━━━━━ MATERIALS PROVIDED ━━━━━

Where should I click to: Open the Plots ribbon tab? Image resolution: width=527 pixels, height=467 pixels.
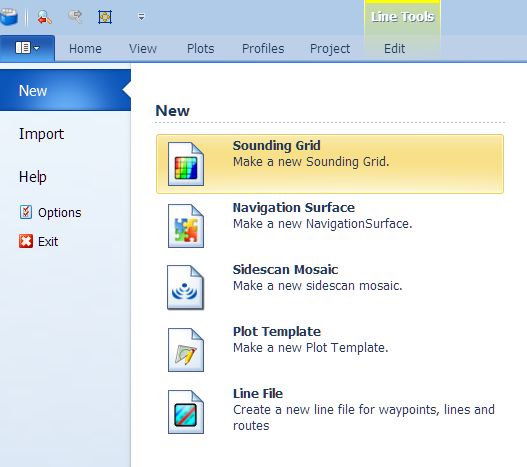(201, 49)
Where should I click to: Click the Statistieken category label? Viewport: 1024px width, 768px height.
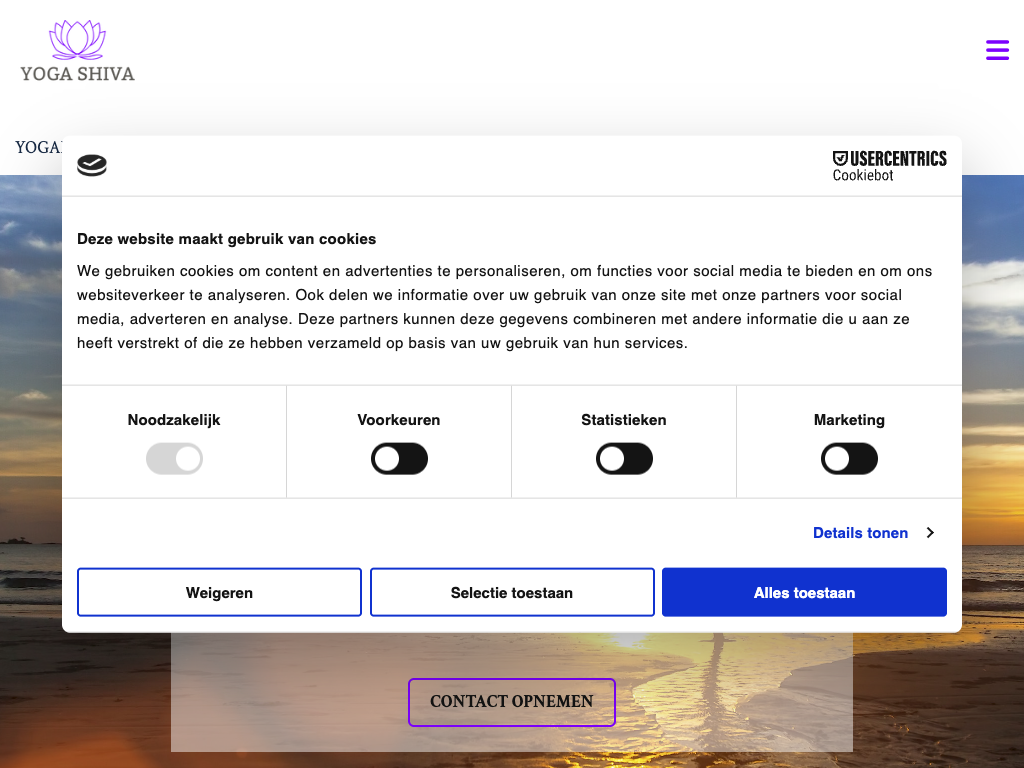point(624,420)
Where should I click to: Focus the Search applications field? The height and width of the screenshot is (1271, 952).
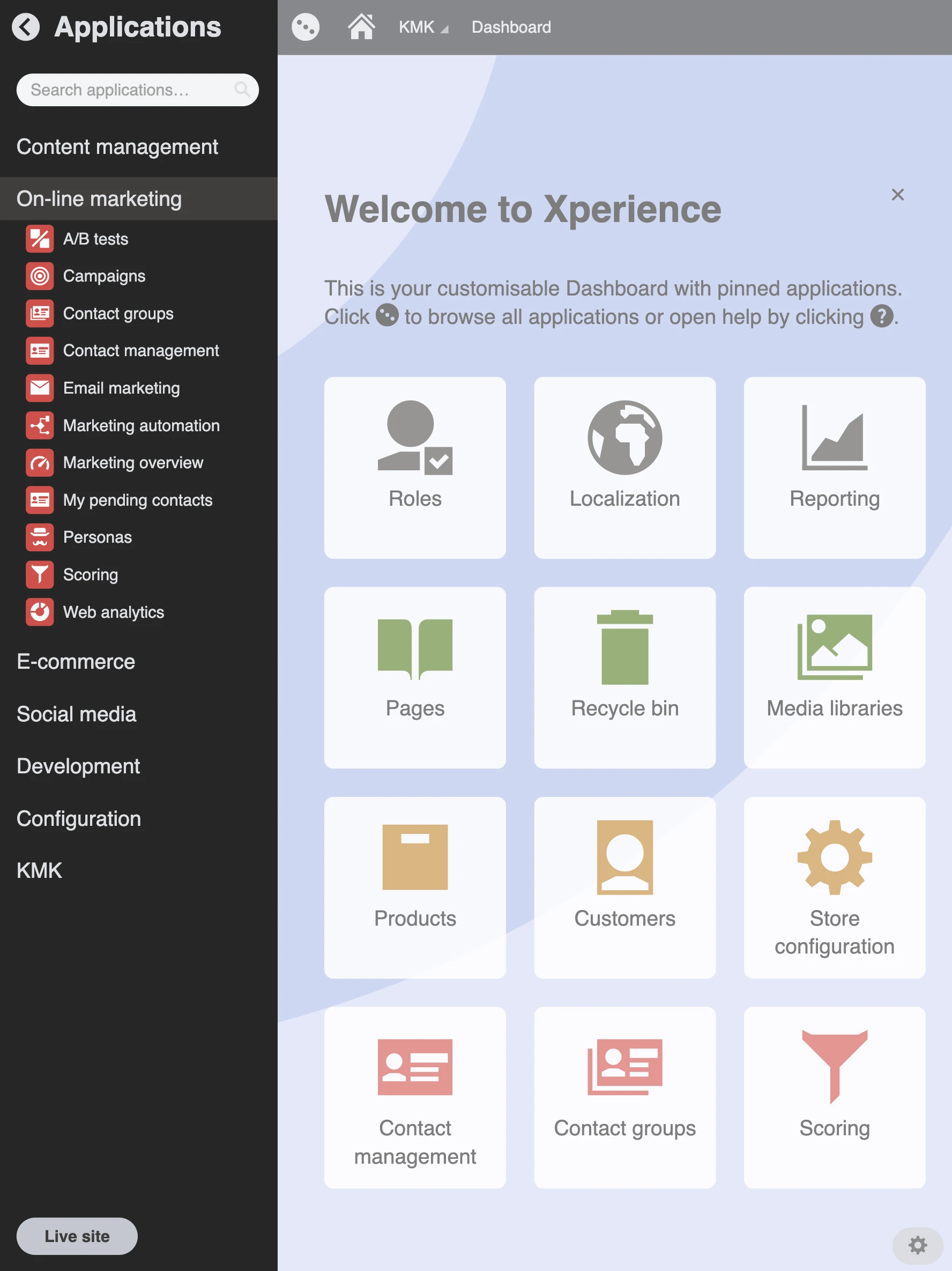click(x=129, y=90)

━━━━━
━━━━━ MATERIALS PROVIDED ━━━━━

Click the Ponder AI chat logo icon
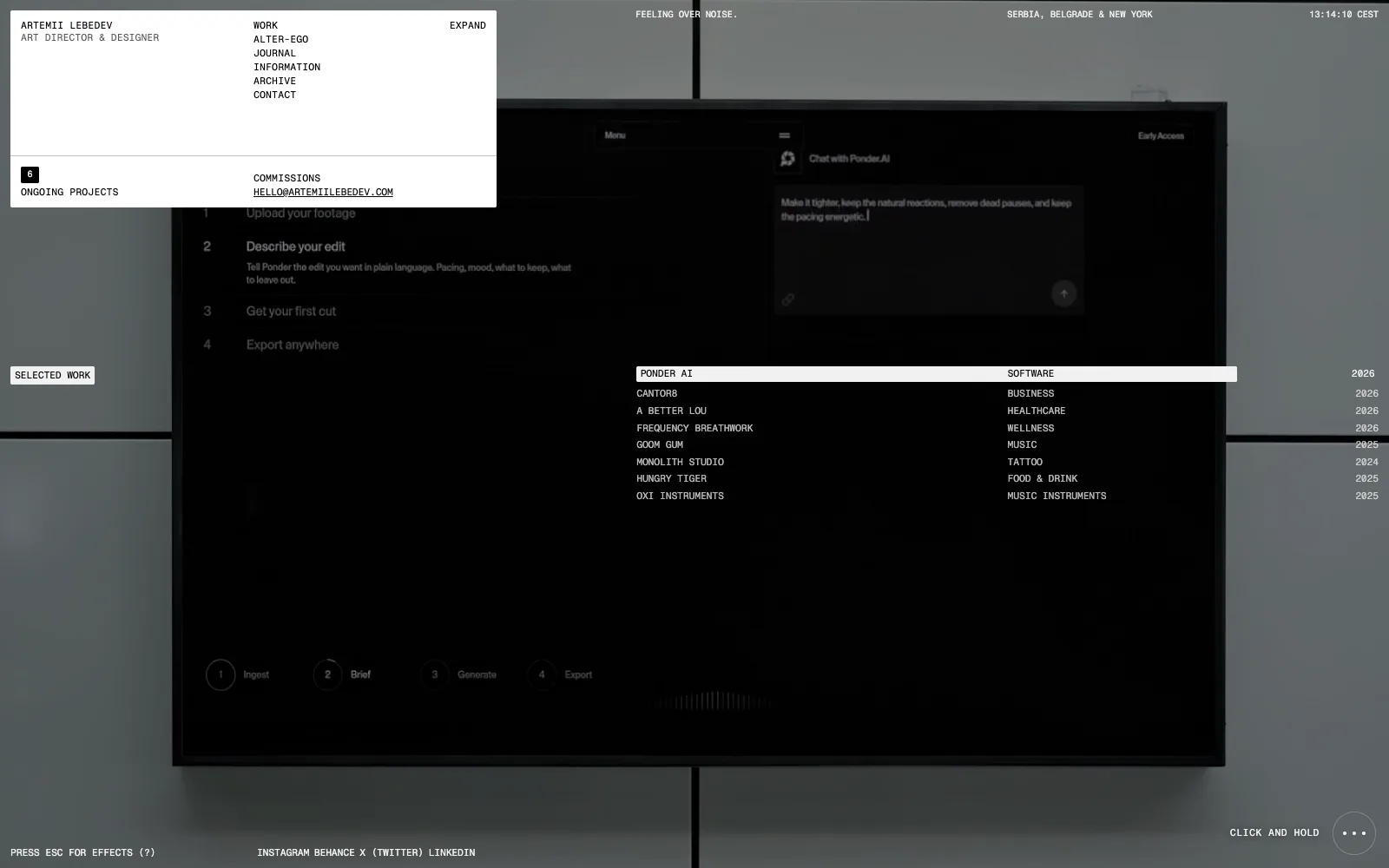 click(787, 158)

━━━━━
━━━━━ MATERIALS PROVIDED ━━━━━

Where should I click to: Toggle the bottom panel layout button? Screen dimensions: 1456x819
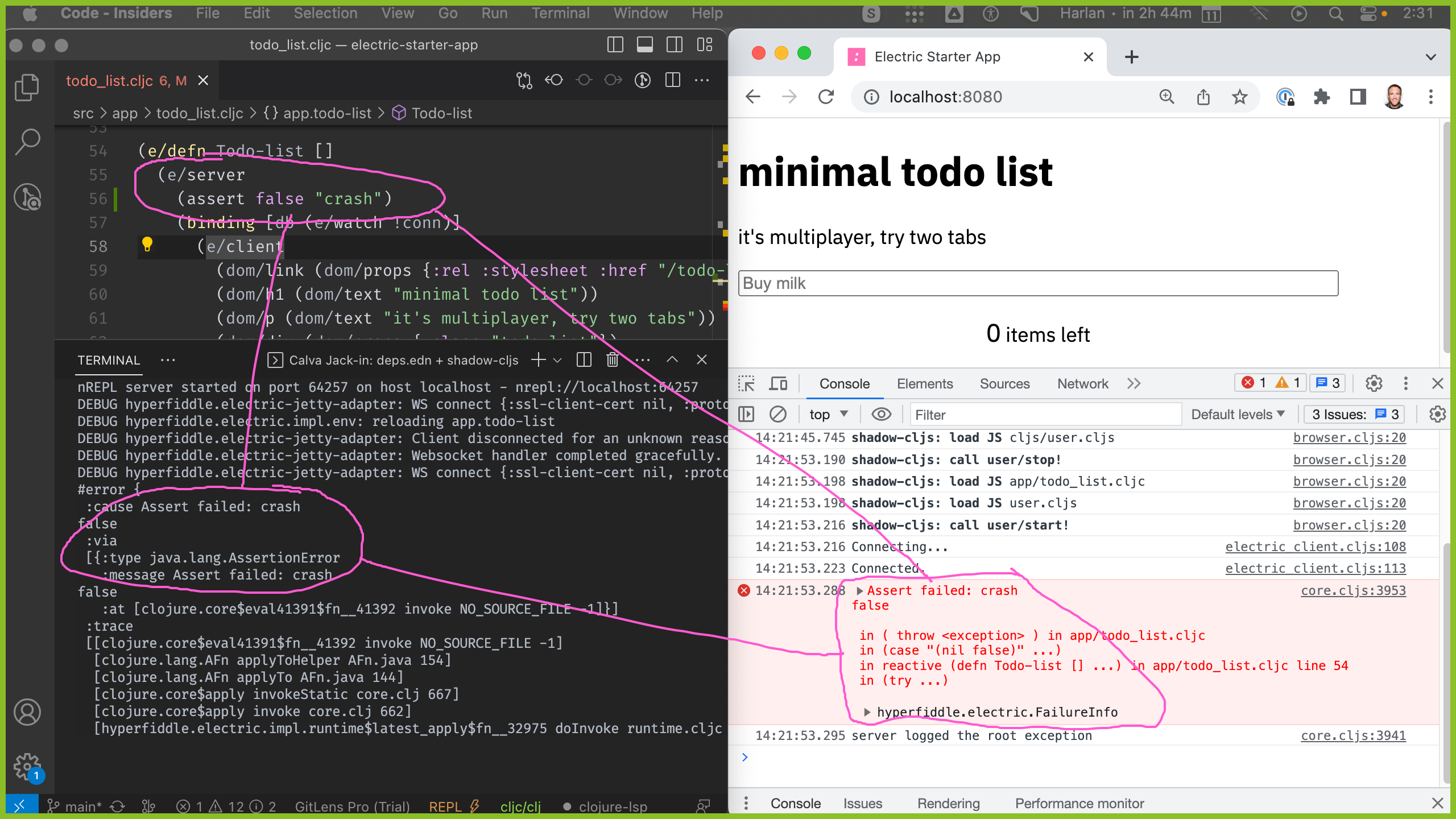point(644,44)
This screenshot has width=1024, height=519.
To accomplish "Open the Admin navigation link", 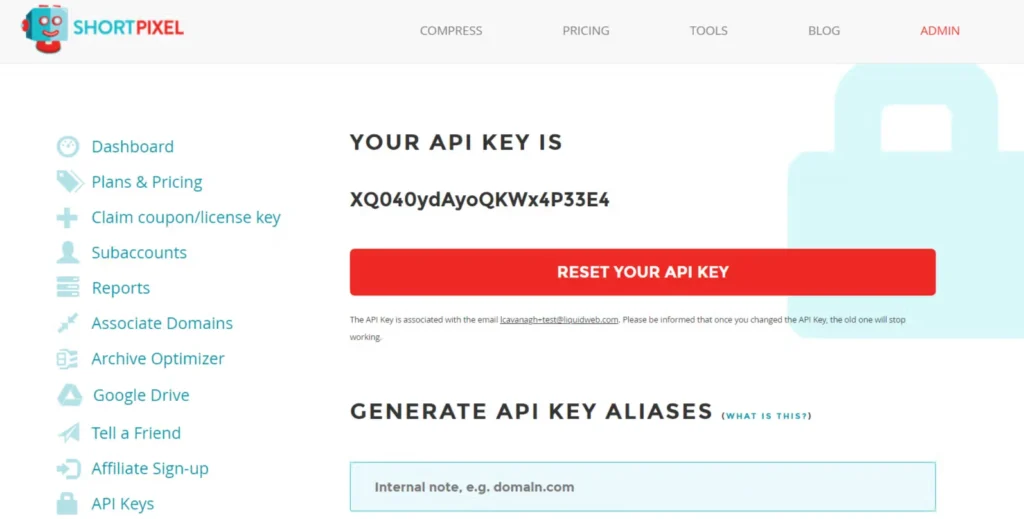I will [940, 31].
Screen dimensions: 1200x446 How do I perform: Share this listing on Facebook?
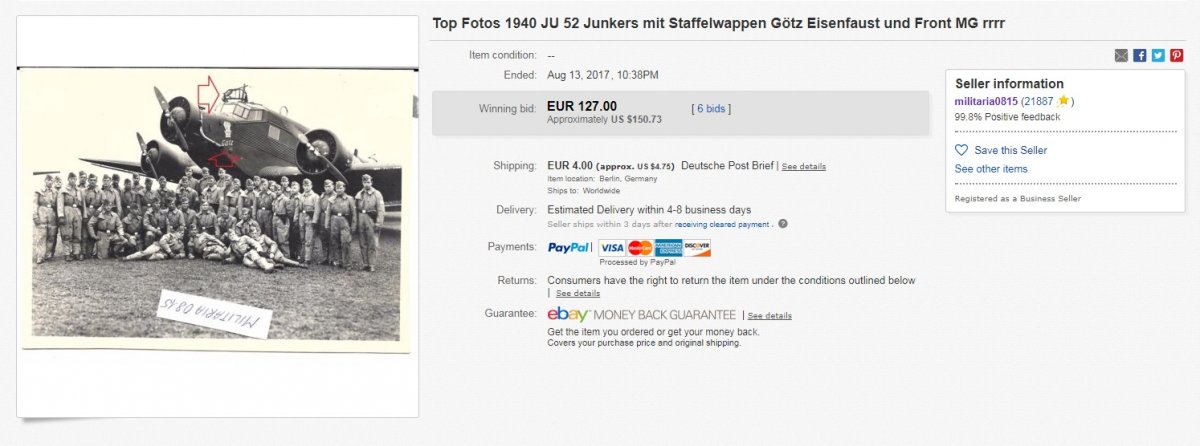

━━━━━

> DIRECTION
Set down the rows unchanged, starting at the line containing "Where should I click to: Open" and ending after the line containing "click(x=129, y=90)". Omit the pictures.

> TASK OUTPUT
Where should I click to: Open the Plots ribbon tab? Image resolution: width=527 pixels, height=467 pixels.
(201, 49)
Where should I click to: Click the Statistieken category label? Viewport: 1024px width, 768px height.
point(624,420)
Where should I click to: Focus the Search applications field? The height and width of the screenshot is (1271, 952).
click(x=129, y=90)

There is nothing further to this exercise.